From today’s NBC News Online:

President Donald Trump said his former adviser Roger Stone has “a very good chance of exoneration,” hours after the GOP operative was sentenced to 40 months behind bars for obstructing a congressional investigation of Russia’s 2016 presidential election meddling.

“I’m following this very closely, and I want to see it play out to its fullest, because Roger has a very good chance of exoneration, in my opinion,” Trump said Thursday in a speech in Las Vegas, where he also blasted the jury forewoman in Stone’s criminal trial.

“It’s my strong opinion that the forewoman for the jury is totally tainted,” Trump said, calling the woman “an anti-Trump person” with “a horrible social media account.”

He said the forewoman is a “very dominant person” who likely convinced other jurors to follow her lead. “How can you have a jury pool tainted so badly?” Trump asked.

Lawyers for Stone, 67, had filed a motion asking for a new trial.
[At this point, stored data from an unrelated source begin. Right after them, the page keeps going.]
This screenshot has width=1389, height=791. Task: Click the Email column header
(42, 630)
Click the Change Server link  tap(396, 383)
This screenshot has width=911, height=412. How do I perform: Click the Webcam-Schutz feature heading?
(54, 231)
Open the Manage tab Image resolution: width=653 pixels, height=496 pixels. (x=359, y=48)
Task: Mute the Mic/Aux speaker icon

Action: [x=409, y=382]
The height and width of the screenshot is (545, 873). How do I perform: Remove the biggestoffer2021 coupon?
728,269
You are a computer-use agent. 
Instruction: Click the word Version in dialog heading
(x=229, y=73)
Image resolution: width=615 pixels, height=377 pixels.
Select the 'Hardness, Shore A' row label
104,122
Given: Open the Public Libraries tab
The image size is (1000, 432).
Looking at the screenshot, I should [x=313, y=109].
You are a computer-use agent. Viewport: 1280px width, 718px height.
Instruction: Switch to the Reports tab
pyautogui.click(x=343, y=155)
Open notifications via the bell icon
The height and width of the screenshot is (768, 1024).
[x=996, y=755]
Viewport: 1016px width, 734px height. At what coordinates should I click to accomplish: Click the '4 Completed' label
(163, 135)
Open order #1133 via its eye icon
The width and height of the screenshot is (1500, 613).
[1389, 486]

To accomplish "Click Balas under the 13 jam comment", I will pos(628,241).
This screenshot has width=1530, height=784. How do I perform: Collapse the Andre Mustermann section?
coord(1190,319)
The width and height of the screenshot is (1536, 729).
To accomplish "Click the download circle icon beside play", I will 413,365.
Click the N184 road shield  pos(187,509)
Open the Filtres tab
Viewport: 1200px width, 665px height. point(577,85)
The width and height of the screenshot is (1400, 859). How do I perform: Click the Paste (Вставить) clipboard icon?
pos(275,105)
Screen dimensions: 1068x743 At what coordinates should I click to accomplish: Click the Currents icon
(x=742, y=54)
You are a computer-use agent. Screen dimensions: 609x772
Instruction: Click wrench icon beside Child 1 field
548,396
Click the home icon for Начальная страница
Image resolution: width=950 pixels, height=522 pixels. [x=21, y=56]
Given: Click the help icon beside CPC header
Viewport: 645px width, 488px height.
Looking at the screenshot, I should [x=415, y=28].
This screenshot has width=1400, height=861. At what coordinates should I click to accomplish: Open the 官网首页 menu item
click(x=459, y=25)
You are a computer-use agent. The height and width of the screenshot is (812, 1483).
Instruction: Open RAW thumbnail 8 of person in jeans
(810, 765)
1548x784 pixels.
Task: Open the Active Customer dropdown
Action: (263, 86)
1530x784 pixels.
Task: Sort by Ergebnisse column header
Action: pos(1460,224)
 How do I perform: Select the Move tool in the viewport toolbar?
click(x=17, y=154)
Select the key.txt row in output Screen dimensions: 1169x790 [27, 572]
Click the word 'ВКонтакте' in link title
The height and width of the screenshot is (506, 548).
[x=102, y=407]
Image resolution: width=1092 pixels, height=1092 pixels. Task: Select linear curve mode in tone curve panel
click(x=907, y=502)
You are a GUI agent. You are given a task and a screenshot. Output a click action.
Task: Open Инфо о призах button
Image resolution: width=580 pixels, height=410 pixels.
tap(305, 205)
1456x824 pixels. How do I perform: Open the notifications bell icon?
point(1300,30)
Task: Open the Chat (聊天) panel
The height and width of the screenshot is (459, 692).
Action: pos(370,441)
Stone’s supporters have said it’s based on comments made by the jury forewoman, Tomeka Hart.

Hart ran for Congress as a Democrat in 2012, a fact she disclosed during jury selection. Asked by Judge Jackson if she could fairly evaluate the evidence during the trial, she said yes, and Stone’s lawyers did not seek to have her removed from the jury pool.

The judge who presided over the trial, Amy Berman Jackson, pointedly praised jurors for their “integrity” at Stone’s sentencing.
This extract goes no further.